Le jeune elfe tremblait de tout son corps. Silvara tendit une main vers lui pour le réconforter, mais il la repoussa et continua son histoire :
— Finalement, on nous a aidés, et nous nous sommes échappés. Pour gagner Sanxion, une ville affreuse nichée au fond d’une vallée volcanique. Les Volcans de la Fatalité y corrompent l’air de leurs fumées empoisonnées. Tous les bâtiments sont neufs. Ils ont été construits au prix du sang des esclaves. Sur le flanc de la montagne s’élève le temple de Takhisis, la Reine des Ténèbres. Les œufs des dragons se trouvaient au cœur du volcan. C’est par ce temple que Silvara et moi sommes entrés.
« Comment le décrire ? C’est un assemblage de noirceur et de flammes, de cavernes creusées dans la lave et de roches incandescentes étayées de piliers. Par des passages secrets connus des seuls prêtres de Takhisis, nous sommes descendus jusqu’aux tréfonds de la montagne. Tu te demandes qui nous a aidés ? Je ne peux te le dire, car cette personne perdrait la vie. Je crois qu’un dieu a dû nous prendre sous sa protection. »
Silvara murmura « Paladine », mais Gilthanas la fit taire d’un geste.
— Au fond de la terre, nous avons trouvé les œufs des bons dragons. Tout semblait aller pour le mieux.

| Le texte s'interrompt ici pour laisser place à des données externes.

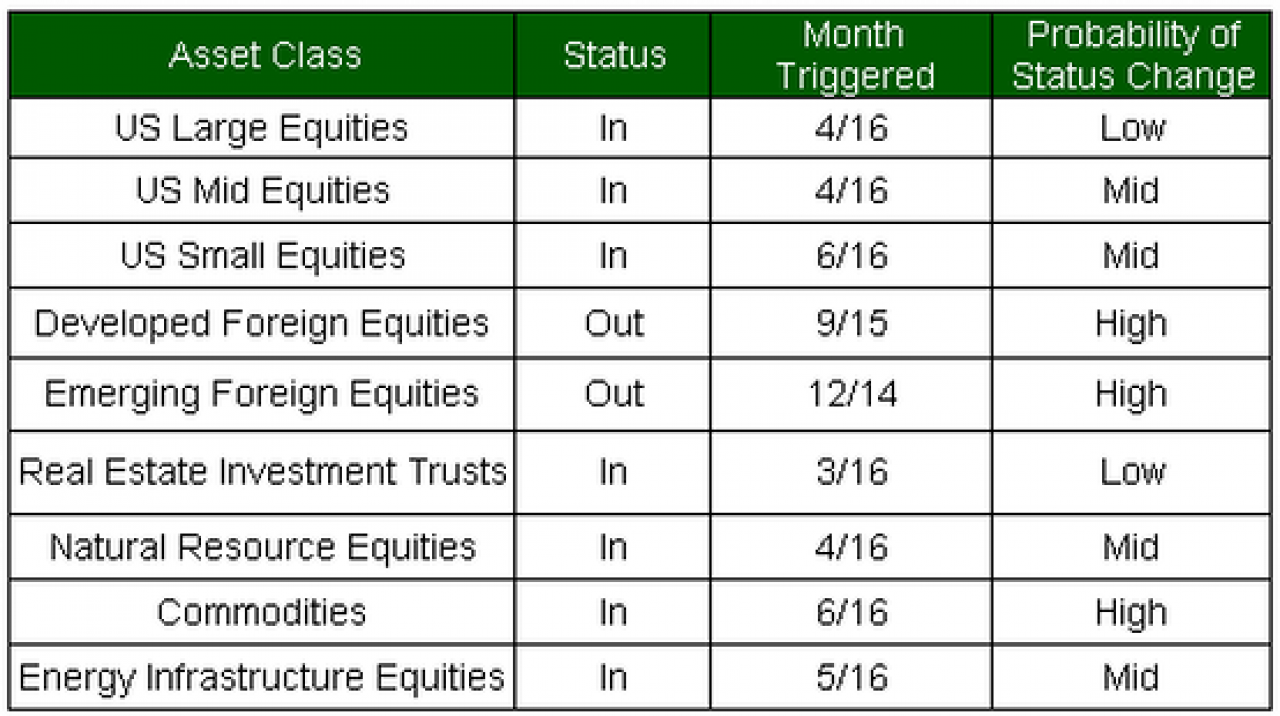
Task: Click the High probability cell for Commodities
Action: (x=1132, y=611)
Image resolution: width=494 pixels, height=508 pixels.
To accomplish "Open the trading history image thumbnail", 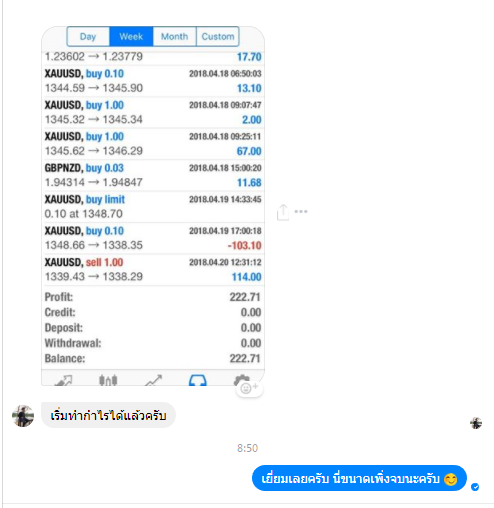I will (x=153, y=206).
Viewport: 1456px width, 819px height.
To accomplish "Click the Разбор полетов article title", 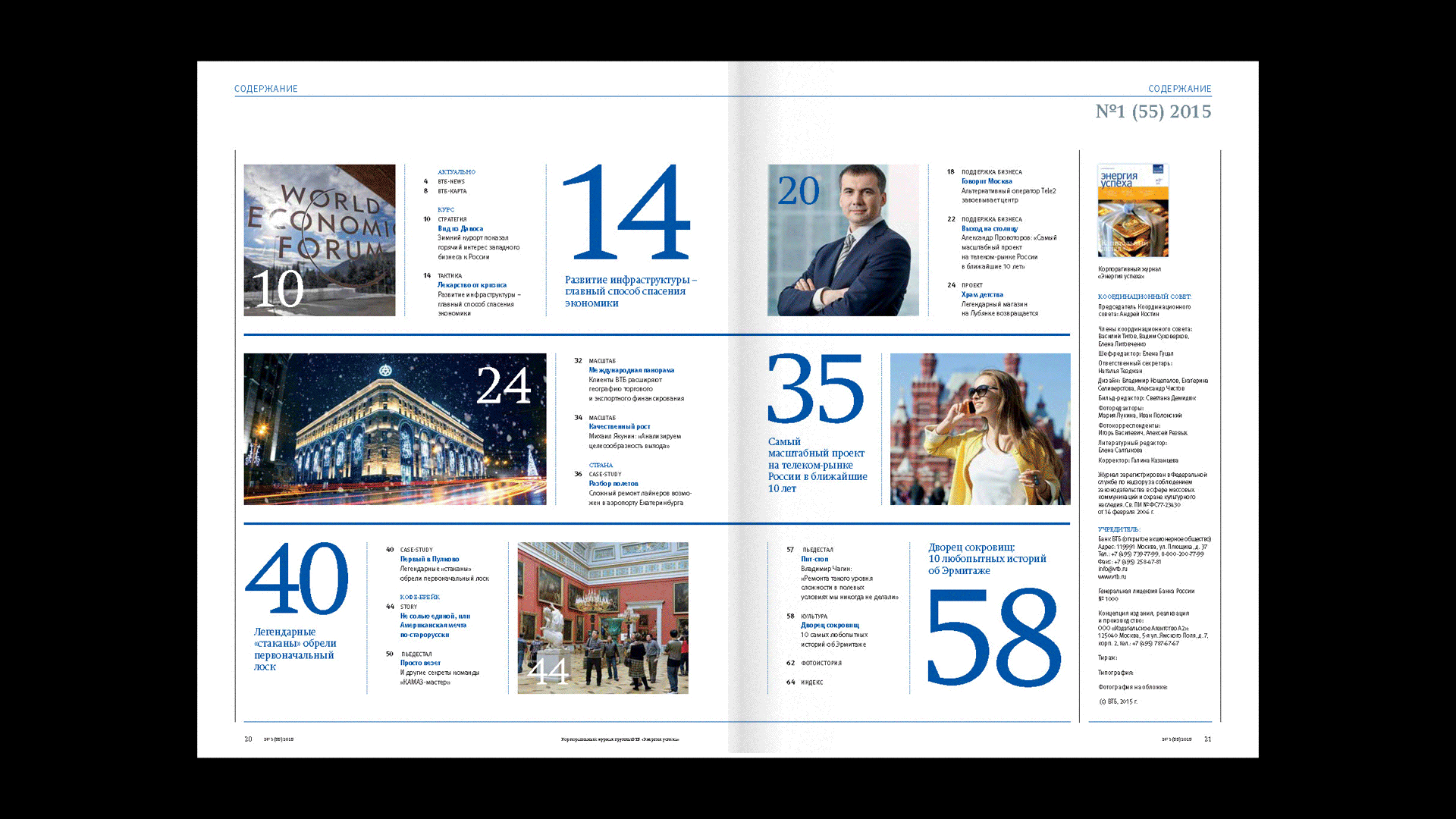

J’avais un plan. À présent cela n’a plus d’importance, mais je connaissais un moyen de sauver les œufs. De caverne en caverne, nous voyions scintiller leurs coquilles de bronze, d’argent et d’or à la lumière de nos torches. C’est alors que…»
Le jeune seigneur, déjà très pâle, devient livide. Craignant qu’il s’évanouisse, j’ordonne à un Esthète de lui apporter du vin. Il en boit une gorgée et reprend des couleurs. Mais je vois encore dans ses yeux l’horreur qu’il a connue. Quant à Silvara, je vous en parlerai plus tard.
Gilthanas continue :
— Nous sommes arrivés dans une caverne où nous avons trouvé des coquilles brisées et vides. Silvara se mit à crier et je craignis qu’on nous découvre. Nous étions si glacés d’horreur que même la chaleur du volcan ne put nous réchauffer.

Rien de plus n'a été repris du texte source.